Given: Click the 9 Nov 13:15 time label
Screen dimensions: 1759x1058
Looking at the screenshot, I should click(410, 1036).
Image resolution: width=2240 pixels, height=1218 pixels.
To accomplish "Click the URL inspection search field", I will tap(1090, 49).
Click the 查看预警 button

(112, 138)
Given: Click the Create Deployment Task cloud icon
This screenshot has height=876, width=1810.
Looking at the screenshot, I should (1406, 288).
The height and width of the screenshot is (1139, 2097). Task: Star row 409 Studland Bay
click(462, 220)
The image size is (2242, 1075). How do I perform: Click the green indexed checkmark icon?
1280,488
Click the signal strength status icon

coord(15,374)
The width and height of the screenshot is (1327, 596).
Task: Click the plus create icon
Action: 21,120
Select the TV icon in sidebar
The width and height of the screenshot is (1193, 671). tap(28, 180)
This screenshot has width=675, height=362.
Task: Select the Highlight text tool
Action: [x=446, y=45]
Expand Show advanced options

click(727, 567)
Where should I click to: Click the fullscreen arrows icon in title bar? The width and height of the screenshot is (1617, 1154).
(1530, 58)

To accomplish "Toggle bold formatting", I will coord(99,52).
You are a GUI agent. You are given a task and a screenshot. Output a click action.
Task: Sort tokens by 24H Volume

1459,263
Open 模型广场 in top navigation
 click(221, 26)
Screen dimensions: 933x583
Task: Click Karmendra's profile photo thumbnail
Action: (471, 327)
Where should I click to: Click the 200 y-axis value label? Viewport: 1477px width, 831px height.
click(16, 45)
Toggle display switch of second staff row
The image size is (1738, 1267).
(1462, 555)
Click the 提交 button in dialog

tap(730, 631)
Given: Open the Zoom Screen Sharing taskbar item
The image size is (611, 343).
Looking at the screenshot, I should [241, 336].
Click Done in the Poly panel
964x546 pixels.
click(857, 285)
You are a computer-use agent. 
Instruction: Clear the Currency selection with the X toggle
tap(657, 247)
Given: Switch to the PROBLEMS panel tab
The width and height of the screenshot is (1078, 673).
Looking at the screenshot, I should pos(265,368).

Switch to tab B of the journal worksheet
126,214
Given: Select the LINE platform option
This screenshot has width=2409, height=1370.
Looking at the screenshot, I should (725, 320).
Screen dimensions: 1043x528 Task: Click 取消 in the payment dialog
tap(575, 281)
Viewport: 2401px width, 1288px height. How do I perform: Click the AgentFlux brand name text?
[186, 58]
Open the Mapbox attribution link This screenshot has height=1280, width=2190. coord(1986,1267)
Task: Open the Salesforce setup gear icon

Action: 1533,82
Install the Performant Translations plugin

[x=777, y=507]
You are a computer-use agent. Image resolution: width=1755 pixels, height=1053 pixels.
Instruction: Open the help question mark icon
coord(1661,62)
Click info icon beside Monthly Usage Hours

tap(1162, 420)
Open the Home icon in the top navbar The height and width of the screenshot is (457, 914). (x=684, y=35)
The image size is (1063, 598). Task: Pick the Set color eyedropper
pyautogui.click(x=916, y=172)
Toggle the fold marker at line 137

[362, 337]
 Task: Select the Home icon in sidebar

━━━━━━━━

**WORK INSTRUCTIONS:**
Please output the lines of the listing above that fall in the stretch from the one with "Image resolution: width=2240" through the one with "Given: Click the Create", exactly and only those.

**ANSWER BOX:**
Image resolution: width=2240 pixels, height=1218 pixels.
To accomplish "Click the URL inspection search field", I will tap(1090, 49).
Click the 查看预警 button

(112, 138)
Given: Click the Create Deployment Task cloud icon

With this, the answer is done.